Mas para quê recorrer ao ChatGPT se temos Marcelo Rebelo de Sousa  de boa memória a referir que o jornalista "marcou, a transição e o caminho pós-democrático, com imaginação esfuziante, frontalidade total, humor inesgotável, e, sempre, uma inteligência e uma apetência cultural sem limites, que o fazia devorar livros e sonhar filmes e cultivar novos horizontes, ele que, no fundo, era um solitário que a vida não bafejou em momentos pessoais cruciais".

Ainda teve tempo para ser deputado, pioneiro de causas, polemista imparável, colunista lúcido e escritor de escritas dispersas", acrescenta Marcelo Rebelo de Sousa considerando que Vicente Jorge Silva, "em suma, mudou o panorama da comunicação social portuguesa", com efeitos também na política portuguesa, "sobretudo entre os anos 60 e 90" do século passado. "Nesse percurso coletivo marcou a vida de todos os que consigo se cruzaram, amigos e admiradores tal como adversários.

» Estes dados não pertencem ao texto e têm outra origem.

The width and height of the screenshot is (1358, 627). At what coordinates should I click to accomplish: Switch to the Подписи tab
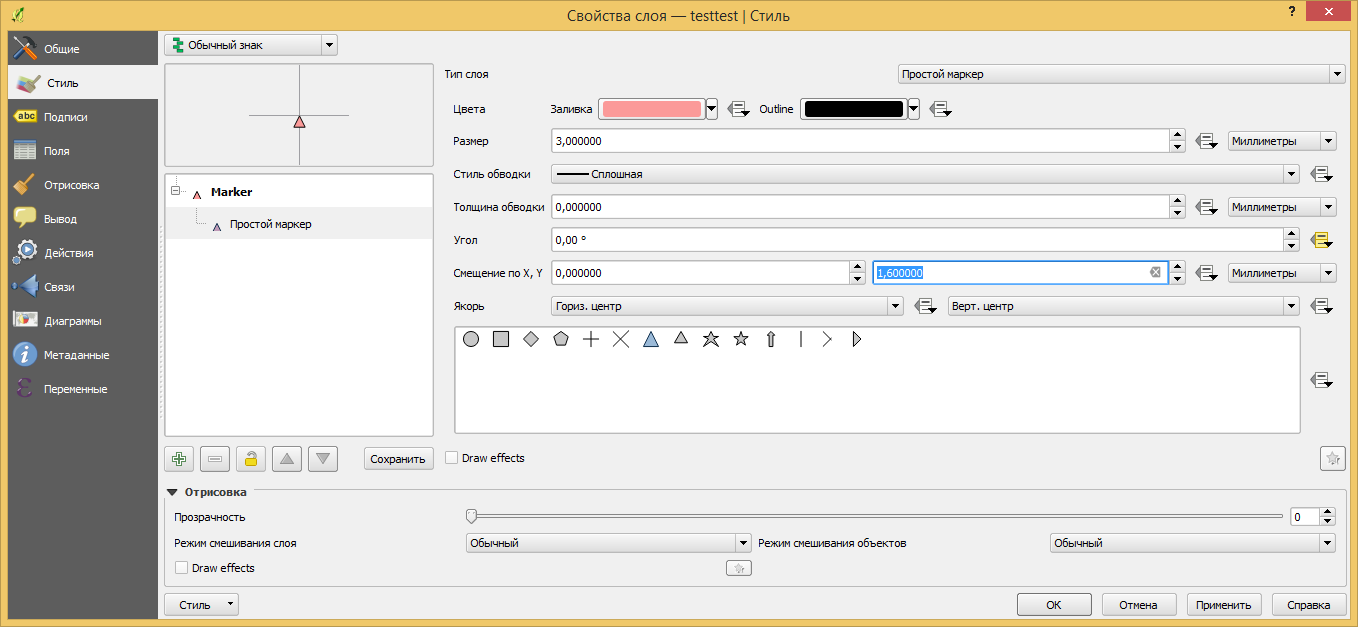point(66,117)
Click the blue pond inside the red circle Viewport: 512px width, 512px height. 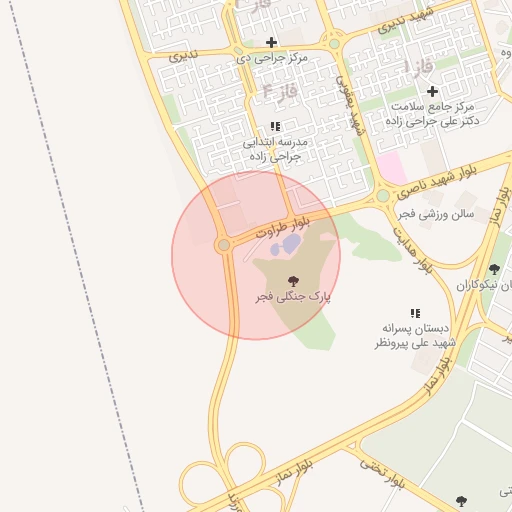(286, 245)
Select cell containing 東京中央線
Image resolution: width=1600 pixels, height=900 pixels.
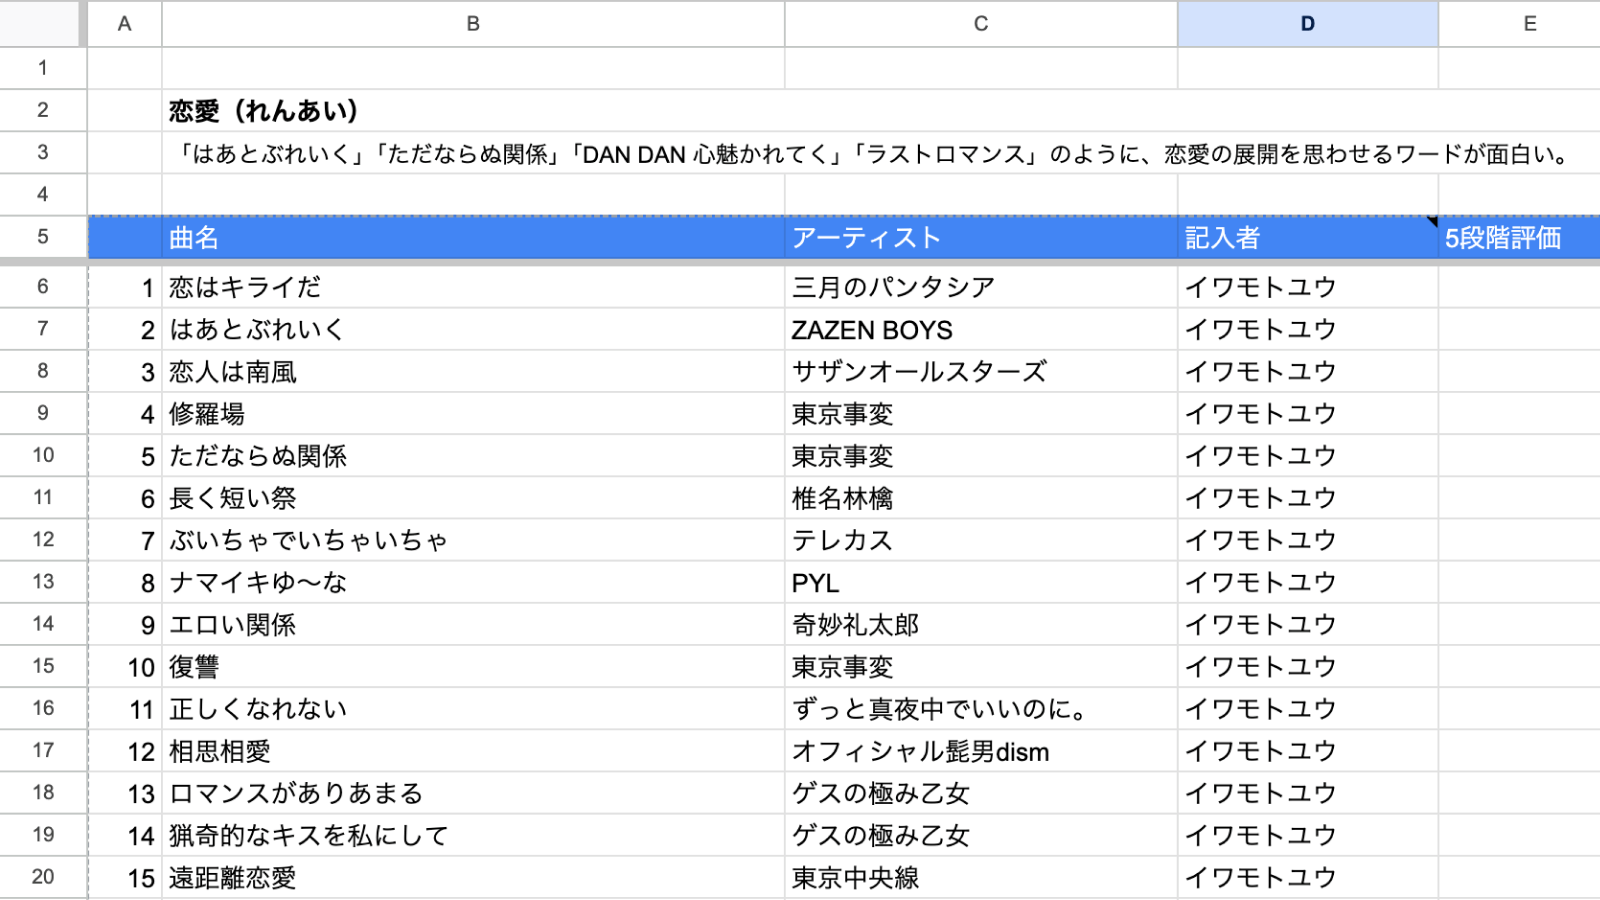(x=981, y=877)
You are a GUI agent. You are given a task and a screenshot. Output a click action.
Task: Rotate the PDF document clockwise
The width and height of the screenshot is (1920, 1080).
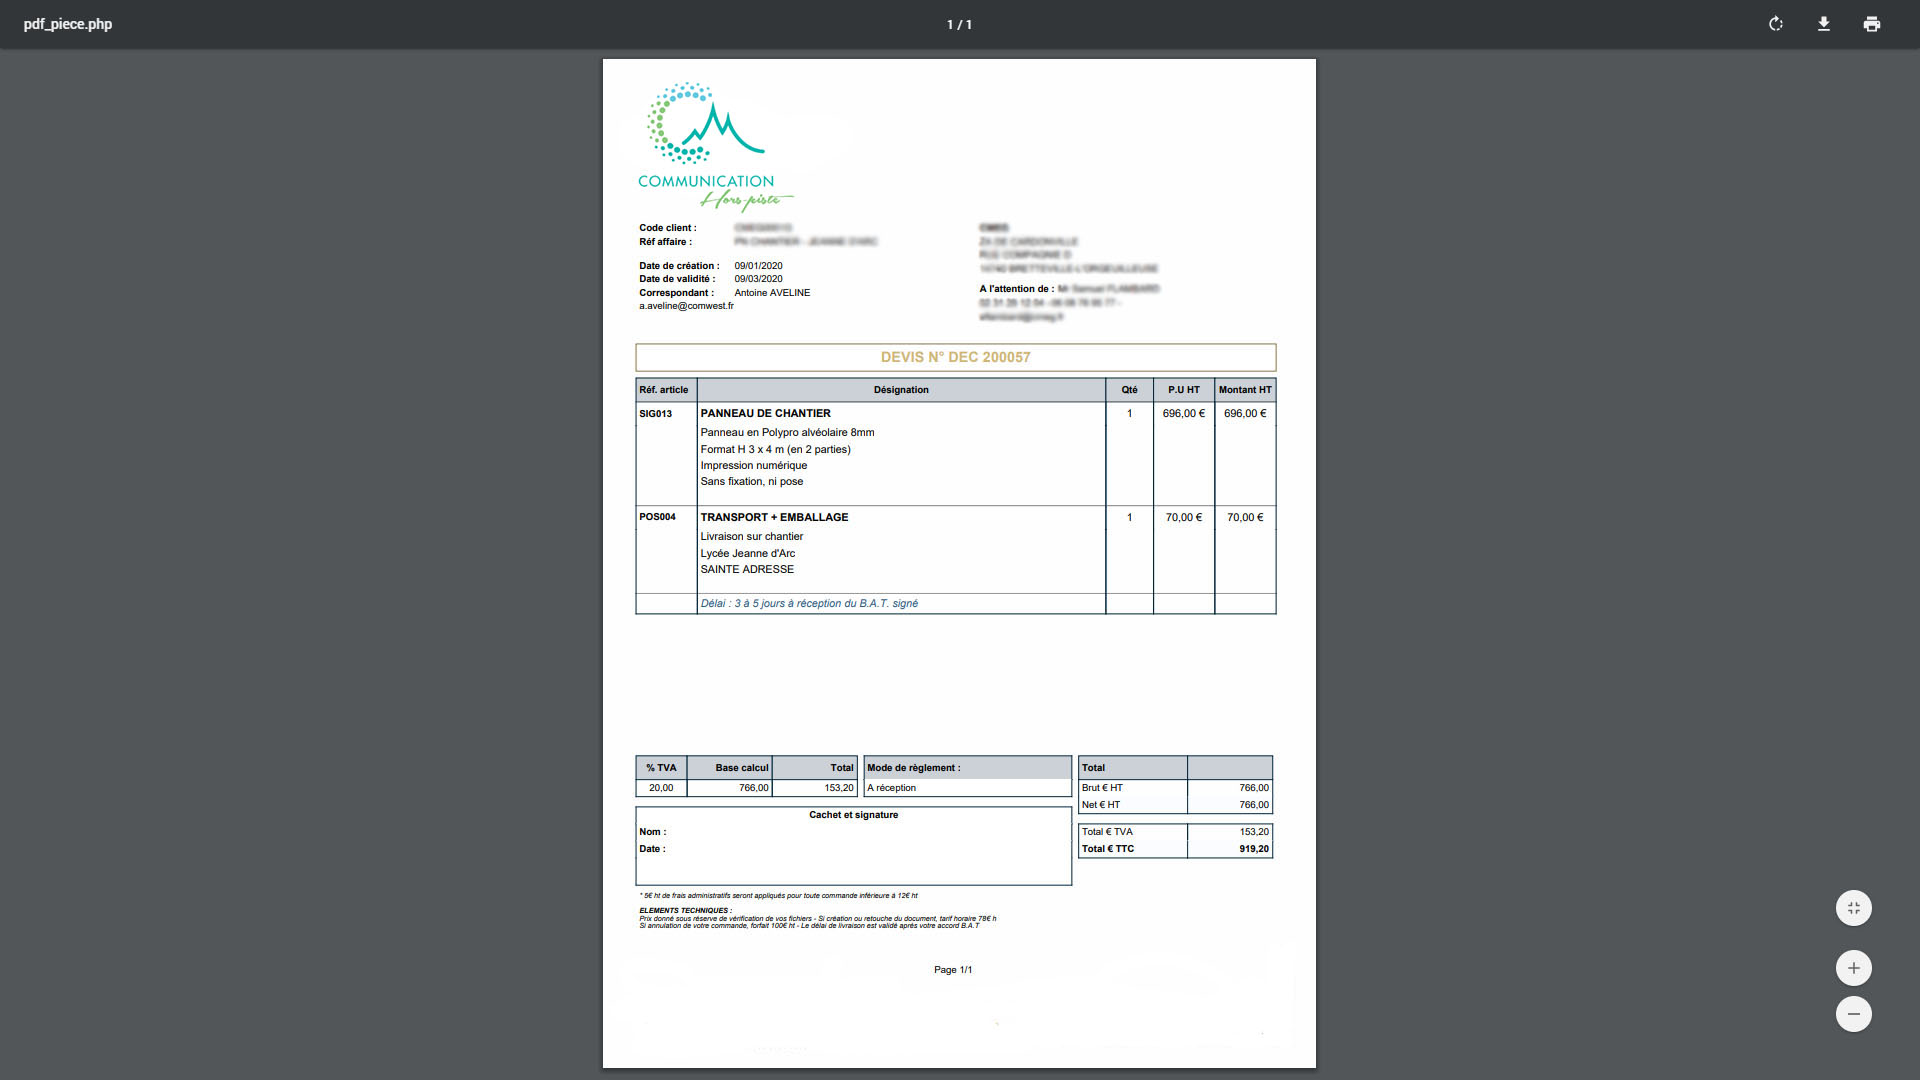tap(1776, 24)
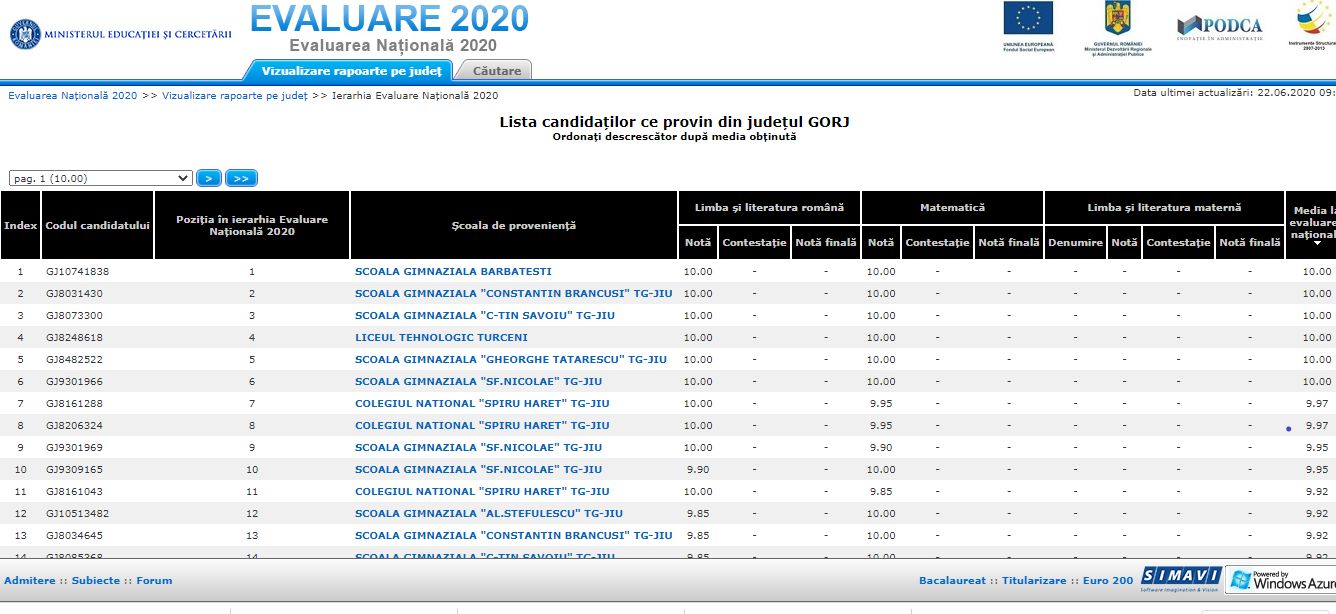Click the Windows Azure badge
Image resolution: width=1336 pixels, height=614 pixels.
click(1282, 579)
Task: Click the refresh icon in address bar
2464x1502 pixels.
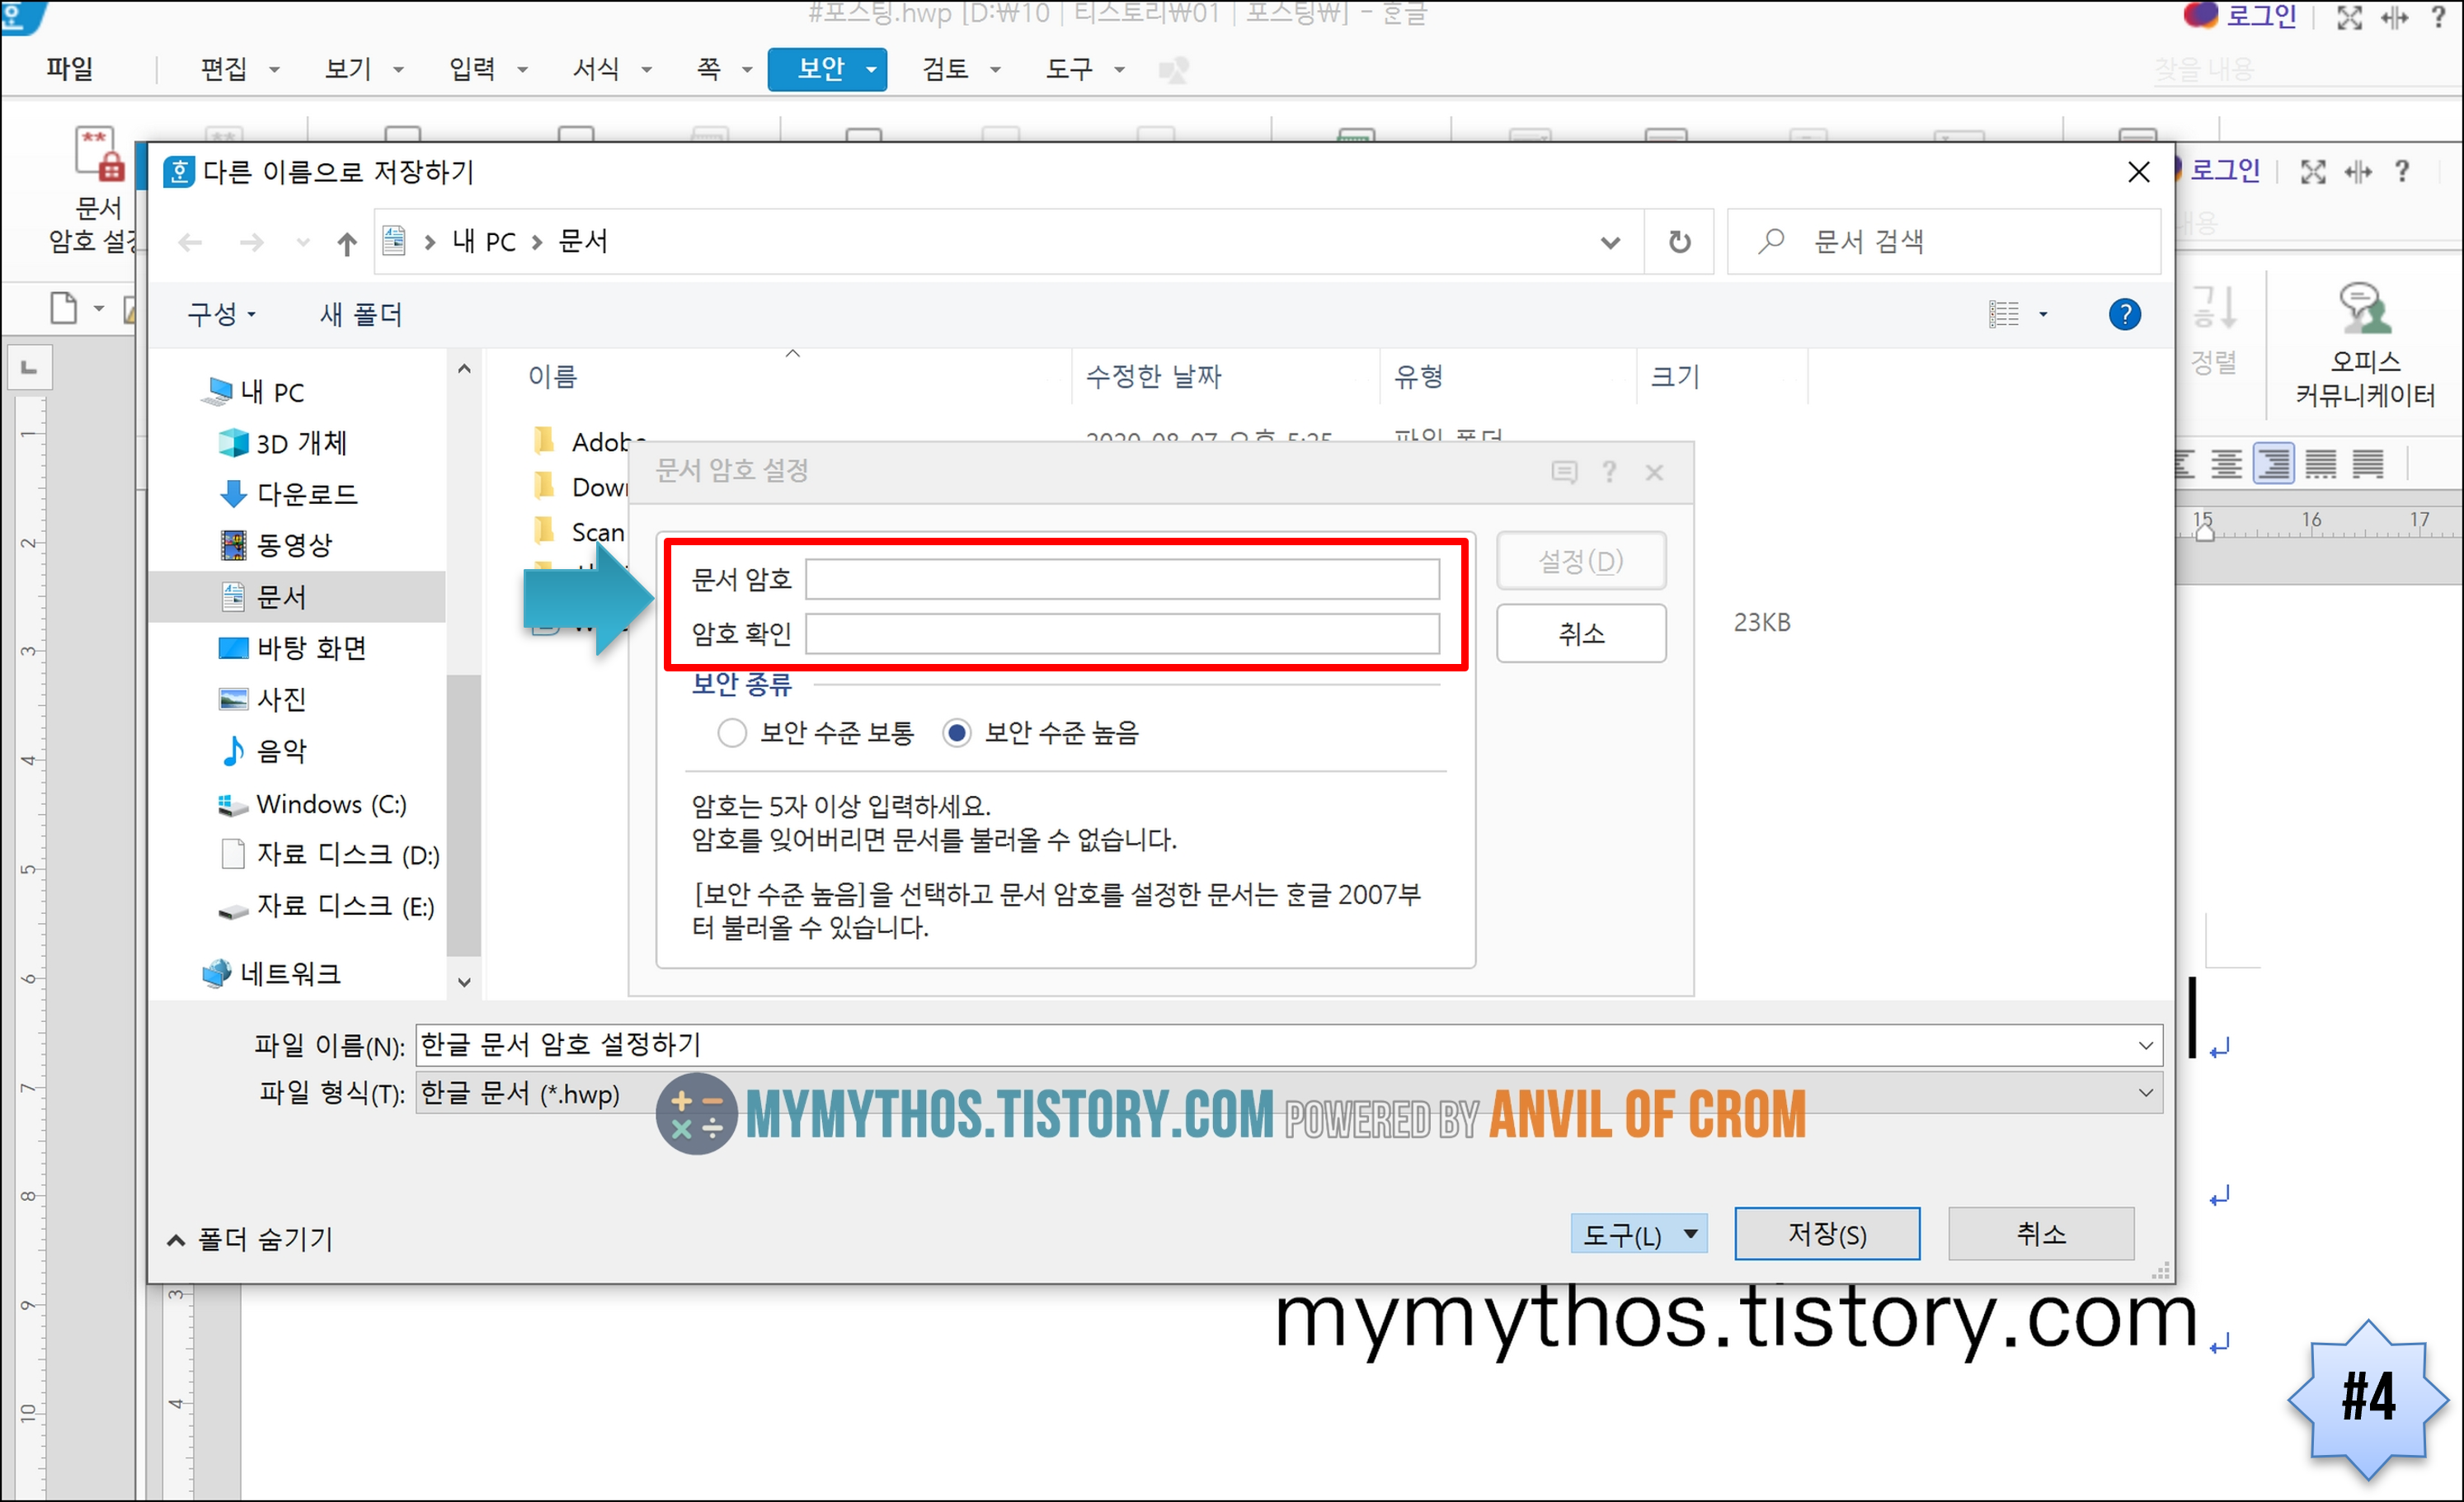Action: (x=1679, y=242)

Ninguém lhe poderia ficar indiferente", afirma o Presidente da República.

De Vicente guardamos o repto para "acordar antes que seja tarde". Ao receber o prémio Gazeta de Mérito, em 2015, foi bem claro: “É preciso voltar às raízes da inquietação e inconformismo do verdadeiro jornalismo. […] Num tempo propício à ansiedade, à angústia e à desorientação, [...] é preciso que o jornalismo desperte da sua letargia auto-satisfeita ou da complacência com os instintos rudimentares do populismo. A pedagogia da verdade dos factos, a objectividade possível para além das fixações ideológicas, a paixão do civismo que faz os homens melhores e as sociedades mais esclarecidas, a libertação das garras do baixo comércio das vulgaridades, tudo isso é essencial para o jornalismo encontrar novas razões urgentes de existir neste planeta tão perturbado.”

A sua vida dava um filme mas para já há o livro hoje lançado que de certa forma cumpre a máxima do seu colega jornalista Jorge Leitão Ramos que um dia escreveu que "como cineasta Vicente Jorge Silva foi bastante estimulante, mas como jornalista foi decisivo".

O retrato do menino que cresceu no mundo estático da fotografia, mas que se apaixonou pela imagem em movimento. Ou as histórias que fabricava na sua cabeça, e que passou a colocá-las no papel, sempre com o pragmatismo, a irreverência e a exigência que o caracterizaram estão dentro da obra assinada pelo Rúben Castro e pelo Manuel Róldan. Mas enquanto falamos alto durante a apresentação desta tarde, o eterno Vicente segredava-nos… “Ouço o mar ao fundo. Como se fosse um filme.”